WHAT TO PRODUCE
Filter on the word "April": copy each matching line from the listing below.

TASK DATA START

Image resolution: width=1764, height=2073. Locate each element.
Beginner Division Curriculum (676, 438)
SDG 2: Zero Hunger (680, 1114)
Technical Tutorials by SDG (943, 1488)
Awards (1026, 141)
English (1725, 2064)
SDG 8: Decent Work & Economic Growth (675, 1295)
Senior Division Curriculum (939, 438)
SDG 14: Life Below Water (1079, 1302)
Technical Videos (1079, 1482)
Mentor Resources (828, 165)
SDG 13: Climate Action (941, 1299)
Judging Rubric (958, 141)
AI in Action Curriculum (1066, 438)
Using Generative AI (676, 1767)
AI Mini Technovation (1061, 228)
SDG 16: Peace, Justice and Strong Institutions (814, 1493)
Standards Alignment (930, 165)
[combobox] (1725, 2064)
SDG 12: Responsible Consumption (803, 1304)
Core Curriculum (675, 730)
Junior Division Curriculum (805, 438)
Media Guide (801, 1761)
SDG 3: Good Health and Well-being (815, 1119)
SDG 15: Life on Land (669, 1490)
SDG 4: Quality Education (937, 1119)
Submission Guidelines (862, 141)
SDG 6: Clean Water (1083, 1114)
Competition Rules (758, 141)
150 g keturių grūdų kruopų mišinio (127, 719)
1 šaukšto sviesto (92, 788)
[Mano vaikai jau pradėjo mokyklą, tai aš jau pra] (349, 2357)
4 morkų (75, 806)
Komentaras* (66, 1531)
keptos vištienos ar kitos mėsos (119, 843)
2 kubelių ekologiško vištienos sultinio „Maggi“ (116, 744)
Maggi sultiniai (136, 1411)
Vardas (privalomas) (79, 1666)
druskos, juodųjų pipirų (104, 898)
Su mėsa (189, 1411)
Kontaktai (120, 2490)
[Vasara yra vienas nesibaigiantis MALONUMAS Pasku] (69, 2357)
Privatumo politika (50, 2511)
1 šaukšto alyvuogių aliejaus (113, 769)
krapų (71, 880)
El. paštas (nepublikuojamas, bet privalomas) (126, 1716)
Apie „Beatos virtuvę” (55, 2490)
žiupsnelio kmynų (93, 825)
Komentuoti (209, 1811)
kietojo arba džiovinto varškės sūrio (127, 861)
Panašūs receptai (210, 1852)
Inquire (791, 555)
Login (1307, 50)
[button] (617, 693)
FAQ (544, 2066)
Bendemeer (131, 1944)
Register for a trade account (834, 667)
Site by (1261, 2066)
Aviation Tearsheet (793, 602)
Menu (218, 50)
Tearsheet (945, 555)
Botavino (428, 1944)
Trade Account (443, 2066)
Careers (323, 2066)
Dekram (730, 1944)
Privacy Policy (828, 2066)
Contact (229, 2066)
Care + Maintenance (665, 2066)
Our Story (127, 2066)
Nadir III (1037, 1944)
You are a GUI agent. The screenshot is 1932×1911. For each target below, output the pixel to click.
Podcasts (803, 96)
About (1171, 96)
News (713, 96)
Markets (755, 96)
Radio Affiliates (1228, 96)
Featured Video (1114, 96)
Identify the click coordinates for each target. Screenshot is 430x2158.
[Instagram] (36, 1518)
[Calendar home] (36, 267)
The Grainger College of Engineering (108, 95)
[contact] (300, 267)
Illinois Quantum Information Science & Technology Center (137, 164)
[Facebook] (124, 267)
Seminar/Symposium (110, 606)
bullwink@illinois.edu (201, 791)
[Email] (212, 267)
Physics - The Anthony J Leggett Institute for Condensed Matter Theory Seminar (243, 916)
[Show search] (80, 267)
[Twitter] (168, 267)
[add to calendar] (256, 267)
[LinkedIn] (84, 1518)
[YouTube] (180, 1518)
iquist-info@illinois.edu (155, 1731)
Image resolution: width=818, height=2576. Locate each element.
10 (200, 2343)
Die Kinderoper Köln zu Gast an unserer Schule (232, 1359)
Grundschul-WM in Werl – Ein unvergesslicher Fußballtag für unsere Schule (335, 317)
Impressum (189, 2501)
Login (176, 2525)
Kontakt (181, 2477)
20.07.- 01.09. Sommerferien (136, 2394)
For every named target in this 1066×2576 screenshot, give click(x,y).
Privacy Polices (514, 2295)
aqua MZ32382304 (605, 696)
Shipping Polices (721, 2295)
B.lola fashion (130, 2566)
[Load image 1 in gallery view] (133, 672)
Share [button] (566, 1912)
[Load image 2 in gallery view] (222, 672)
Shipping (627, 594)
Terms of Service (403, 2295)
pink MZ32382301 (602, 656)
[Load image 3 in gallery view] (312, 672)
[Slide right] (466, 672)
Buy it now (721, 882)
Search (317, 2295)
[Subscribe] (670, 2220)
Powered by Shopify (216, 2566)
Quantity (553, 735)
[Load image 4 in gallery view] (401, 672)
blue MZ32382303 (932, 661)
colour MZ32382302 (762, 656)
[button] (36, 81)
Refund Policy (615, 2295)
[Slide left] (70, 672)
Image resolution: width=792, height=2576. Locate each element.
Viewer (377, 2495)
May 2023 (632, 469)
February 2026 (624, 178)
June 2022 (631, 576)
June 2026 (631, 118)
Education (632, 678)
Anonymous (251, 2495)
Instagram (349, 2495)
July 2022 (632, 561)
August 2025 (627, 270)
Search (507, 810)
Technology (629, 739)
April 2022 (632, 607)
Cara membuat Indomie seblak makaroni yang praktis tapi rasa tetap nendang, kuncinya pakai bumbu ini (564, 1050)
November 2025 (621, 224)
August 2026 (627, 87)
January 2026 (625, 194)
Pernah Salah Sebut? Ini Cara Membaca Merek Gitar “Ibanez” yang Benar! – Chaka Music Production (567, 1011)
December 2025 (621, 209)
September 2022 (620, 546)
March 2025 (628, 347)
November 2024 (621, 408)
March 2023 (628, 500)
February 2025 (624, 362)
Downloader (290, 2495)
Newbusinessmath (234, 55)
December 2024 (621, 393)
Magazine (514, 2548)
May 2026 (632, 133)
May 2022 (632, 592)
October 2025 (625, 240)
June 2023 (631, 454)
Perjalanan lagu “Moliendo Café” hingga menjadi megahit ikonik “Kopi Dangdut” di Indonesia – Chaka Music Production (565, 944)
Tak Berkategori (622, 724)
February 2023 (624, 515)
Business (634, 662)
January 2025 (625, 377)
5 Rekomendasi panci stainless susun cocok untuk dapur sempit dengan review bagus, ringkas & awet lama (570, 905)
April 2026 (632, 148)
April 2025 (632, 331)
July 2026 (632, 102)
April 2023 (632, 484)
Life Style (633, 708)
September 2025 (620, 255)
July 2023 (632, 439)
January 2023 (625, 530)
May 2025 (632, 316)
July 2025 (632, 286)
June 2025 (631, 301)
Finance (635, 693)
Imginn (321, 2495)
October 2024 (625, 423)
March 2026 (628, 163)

TASK DATA END

TASK OUTPUT
April 2022 (632, 607)
April 2026 (632, 148)
April 2025 (632, 331)
April 2023 (632, 484)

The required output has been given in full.